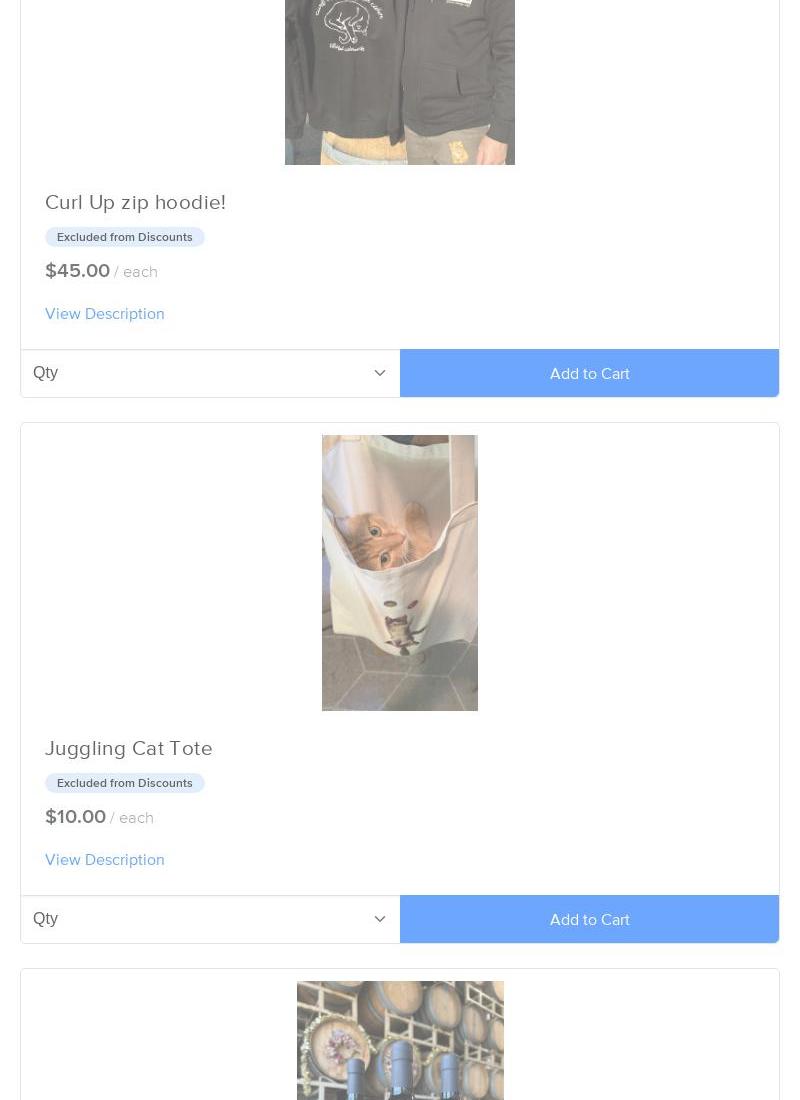Click the Curl Up zip hoodie title
Image resolution: width=800 pixels, height=1100 pixels.
135,202
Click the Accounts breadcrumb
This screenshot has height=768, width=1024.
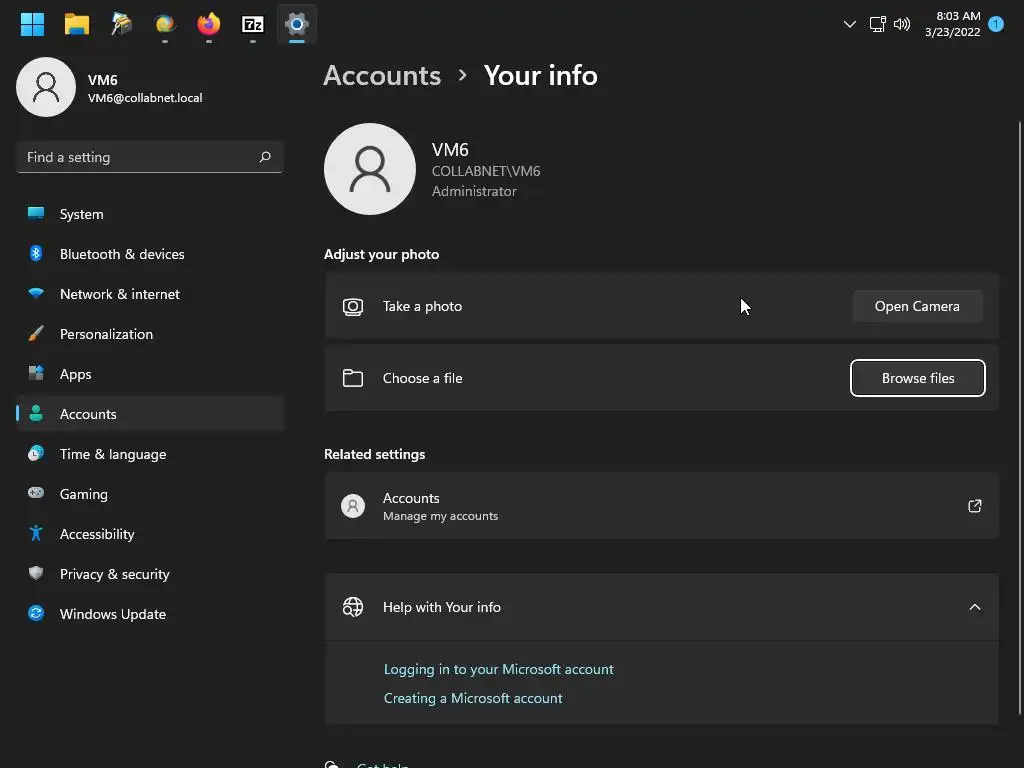pyautogui.click(x=382, y=76)
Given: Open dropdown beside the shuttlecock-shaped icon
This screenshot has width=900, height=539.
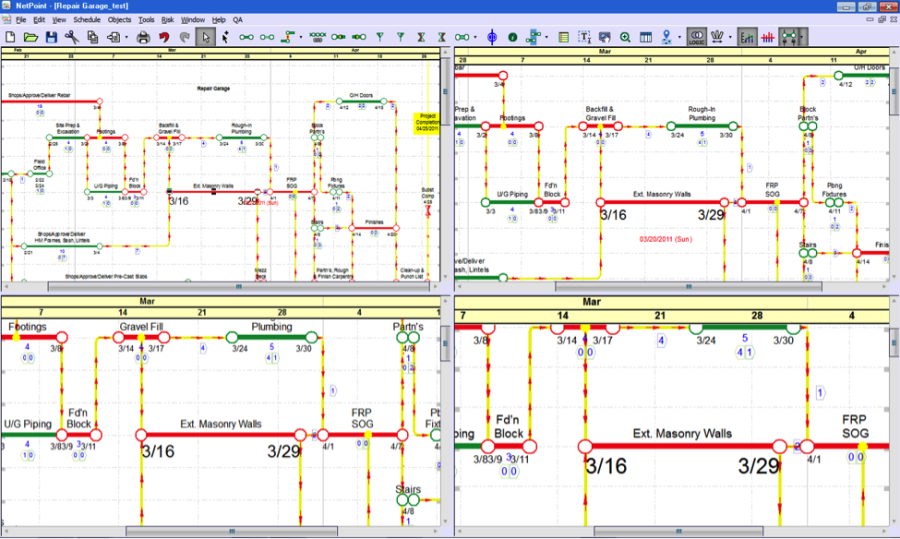Looking at the screenshot, I should click(731, 37).
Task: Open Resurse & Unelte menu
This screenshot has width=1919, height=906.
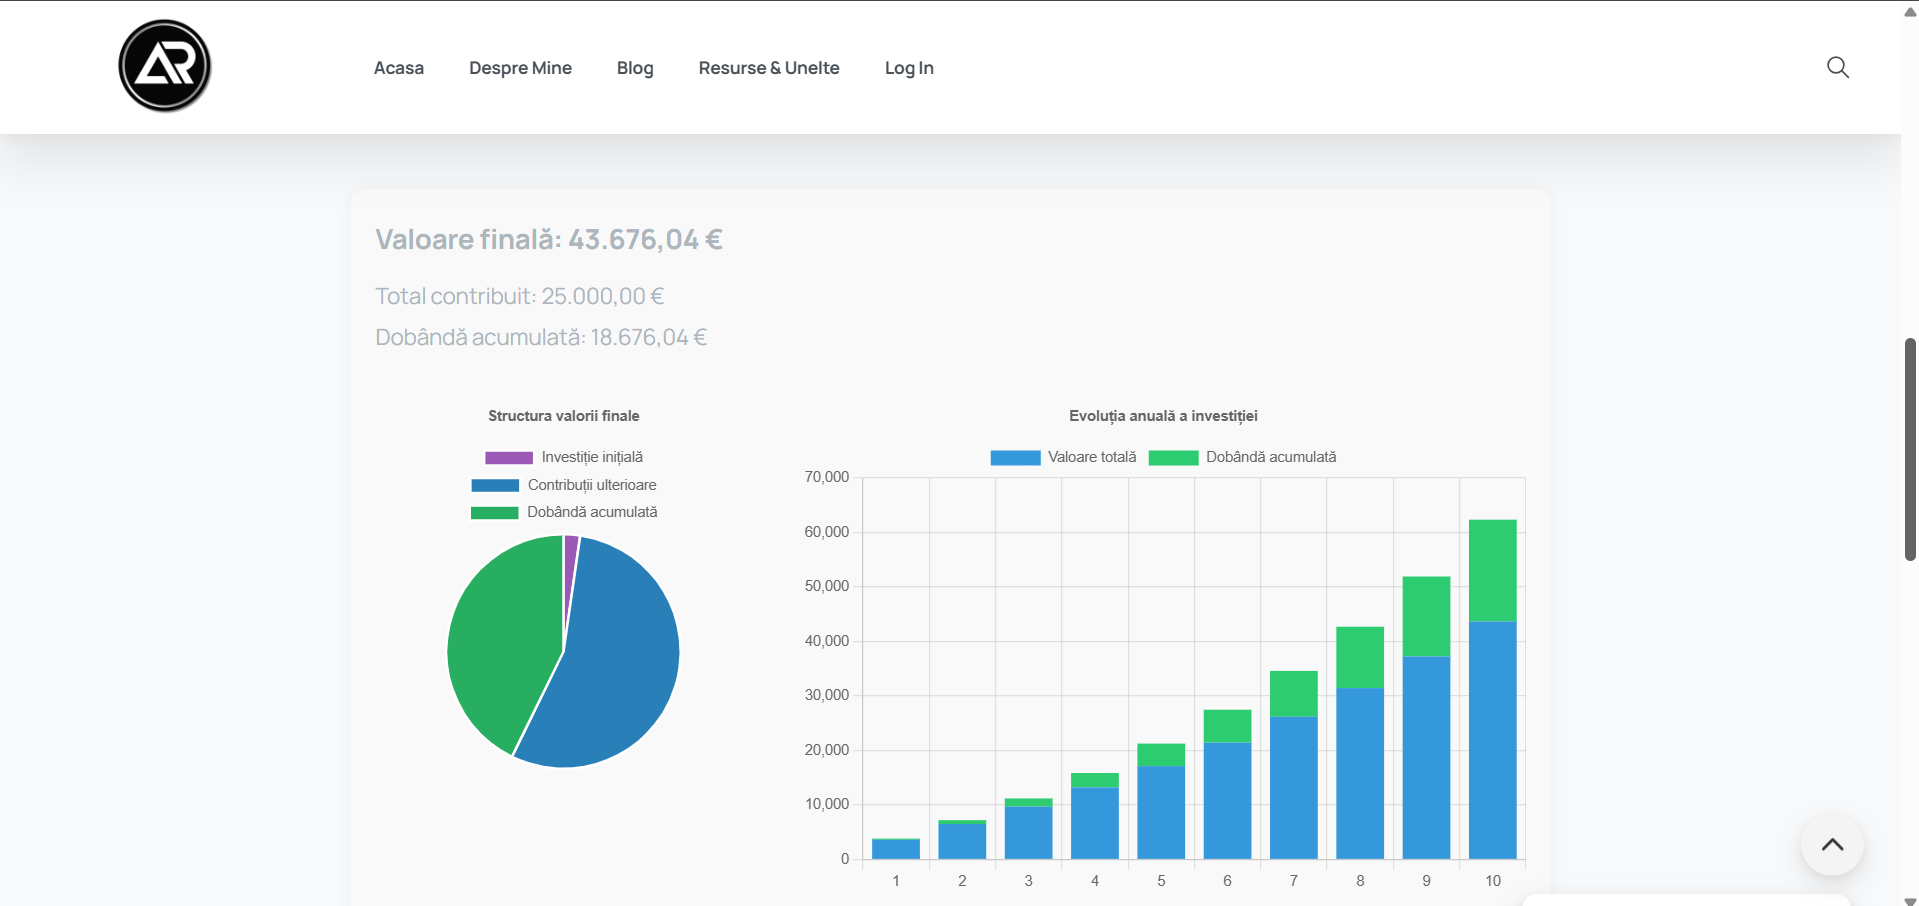Action: 768,68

> [WHAT TO DO] When you reach the line that contains "Click the Accounts breadcrumb", start copying the listing word for word and stop only after its last line, without any pictures.

> [REPLY TO THE EXERCISE]
Click the Accounts breadcrumb
This screenshot has height=768, width=1024.
pyautogui.click(x=382, y=76)
Given: Open dropdown beside the shuttlecock-shaped icon
This screenshot has width=900, height=539.
Looking at the screenshot, I should click(731, 37).
Task: Open Resurse & Unelte menu
This screenshot has width=1919, height=906.
Action: 768,68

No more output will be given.